Dalam penulisan prasasti disebutkan sebagai saksinya adalah para
pegawai tinggi dan para pendeta Siwa dan Buddha. Dalam prasasti
yang dikeluarkan pada tahun 993 Saka, disebutkan pada sapatannya “Untuk
Hyang Anggasti Maharsi dan para Dewa yang lainnya”.
Raja yang terakhir yang memerintah di Bali adalah Raja Paduka Sri
Astasura Bhumi Banten yang memerintah tahun 1332–1343 M. Beliau
dikenal dengan Raja Bedaulu. Gajah Mada datang ke Bali dan menaklukkan
kerajaan Bali pada masa itu. Pemerintahan di Bali digantikan oleh raja-
raja yang dikirim dari Majapahit, raja yang pertama memerintah Bali yang
dikirim dari Majapahit adalah Raja Krisna Kepakisan.

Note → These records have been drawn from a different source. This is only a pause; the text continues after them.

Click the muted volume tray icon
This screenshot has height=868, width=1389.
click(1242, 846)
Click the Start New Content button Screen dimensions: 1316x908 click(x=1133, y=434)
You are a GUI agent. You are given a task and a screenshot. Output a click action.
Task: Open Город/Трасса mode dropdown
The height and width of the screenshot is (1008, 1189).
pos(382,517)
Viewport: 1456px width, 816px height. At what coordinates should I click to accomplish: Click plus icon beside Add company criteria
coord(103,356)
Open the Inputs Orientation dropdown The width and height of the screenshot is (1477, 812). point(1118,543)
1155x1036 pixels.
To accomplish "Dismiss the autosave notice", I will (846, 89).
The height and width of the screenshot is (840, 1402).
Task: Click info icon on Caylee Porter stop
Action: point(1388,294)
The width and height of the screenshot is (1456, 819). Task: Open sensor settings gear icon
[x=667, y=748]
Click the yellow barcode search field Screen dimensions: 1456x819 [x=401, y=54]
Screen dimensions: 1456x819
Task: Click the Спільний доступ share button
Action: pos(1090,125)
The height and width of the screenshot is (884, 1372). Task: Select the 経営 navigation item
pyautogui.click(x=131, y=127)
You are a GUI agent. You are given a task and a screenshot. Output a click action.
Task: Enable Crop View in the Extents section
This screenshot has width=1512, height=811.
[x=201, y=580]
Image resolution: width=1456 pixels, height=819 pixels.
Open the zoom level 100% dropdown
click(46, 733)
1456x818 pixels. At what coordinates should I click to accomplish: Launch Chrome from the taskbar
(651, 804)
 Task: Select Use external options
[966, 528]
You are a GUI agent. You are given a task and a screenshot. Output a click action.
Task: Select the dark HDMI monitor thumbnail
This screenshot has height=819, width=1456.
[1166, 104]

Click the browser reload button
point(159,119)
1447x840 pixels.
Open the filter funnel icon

Pusat pemerintahan yang pada mulanya di Desa Samprangan dipindahkan
ke Gelgel. Pada jaman pemerintahan Dalem Waturenggong didampingi oleh
Purohita yang bernama Dang Hyang Nirartha. Pendeta ini terkenal dengan
usahanya menata kembali keagamaan di Bali, yakni agama Hindu.